Puisi Marlin Dinamikanto

Aku tinggal di sarang langit yang teduh. Kembang berkawin kumbang beranak madu. Tapi itu dulu. Ketika rimba hijau perkasa. Jutaan kuda gesit arungi benua. Kapal layar berloncatan ikuti arah angin hingga armada hantu berdatangan mencari rempah. Telaga bening masih menjadi cermin sehingga Narkissos yang jatuh cinta kepada bayangnya sendiri mati tenggelam di sana.

Kita kah Narkissos itu? Selalu bangga iklim tropis yang ramah. Terlena sumber daya melimpah. Padahal itu hanya kaca spion kejayaan masa lalu. Tidak ada lagi jalan kembali. Kalau lah hidup di kolam susu; tongkat kayu dan batu jadi tanaman; kita yang menghamba masa lalu tak pernah tahu: Siapa pemilik kolam susu? Siapa pula pemilik tongkat kayu dan batu? Siapa yang berhak minum susu? Siapa pula yang berhak panen atas beragam tanaman, batu-batu, mineral, minyak bumi gas, dan anugerah dari langit lainnya.

Aku bukan Narkissos yang menjelma tikus mati di lumbung beras. Aku bagian bangsa yang berdaulat. Duduk sama rendah berdiri sama tinggi dengan bangsa-bangsa lain di dunia. Tak ada lagi penghambaan kepada raja, terlebih orang-orang kaya. Aku sadar, hidup mesti ada yang mengatur, mesti ada yang memimpin. Tapi siapa yang berhak mengatur? Siapa pula yang berhak memimpin? Aku bertanya kepada mendung yang menyembunyikan matahari di langit hitam.

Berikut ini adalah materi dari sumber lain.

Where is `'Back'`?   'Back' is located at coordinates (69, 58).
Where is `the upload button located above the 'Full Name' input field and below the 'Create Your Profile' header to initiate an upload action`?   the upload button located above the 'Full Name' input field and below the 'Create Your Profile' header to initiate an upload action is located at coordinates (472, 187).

Aku tinggal sendiri di atap rumah yang gelisah. Jendela buram memotret orang-orang yang sibuk mencari makan. Beruntung bagi kerbau yang masih ada sawah untuk dibajak. Kerbau-kerbau lainnya kerja serabutan. Ada yang tidak kebagian makanan. Seperti tukang Ojol di Medan, tiga hari tidak makan, sakit-sakitan, akhirnya mati kelaparan saat menunggu orderan makanan. Aku tahu itu karena masih punya jendela. Bagaimana dengan orang-orang yang dibodohkan oleh keadaan?

Aku hidup di hari ini dan mungkin esok lusa. Tak mau dijerat sarang laba-laba dari kepalsuan masa lalu yang gelap gulita. Dibuai ilusi batang singkong yang bisa menciptakan rembulan. Terus apa yang bisa dilakukan? Tidak ada. Setelah pendidikan diciptakan hanya menjadi kerbau penggarap sawah orang-orang kaya yang arealnya sangat terbatas. Tidak diajarkan membuka jendela pikiran sehingga punya kuku dan taring tajam menjebol kebuntuan.

Benar kata Gandhi, bumi yang kita pijak memberikan kebutuhan hidup yang cukup untuk semua; akan tetapi tidak pernah cukup memenuhi kebutuhan satu orang yang serakah. Mendadak aku mendengar lolong serigala dari kejauhan sana. Tutup segala pintu dan jendela. Bersama gelisah yang aku biarkan membusuk dalam pikiran. Tak bisa apa-apa. Selain berdoa semoga kepulauan nusantara baik-baik saja.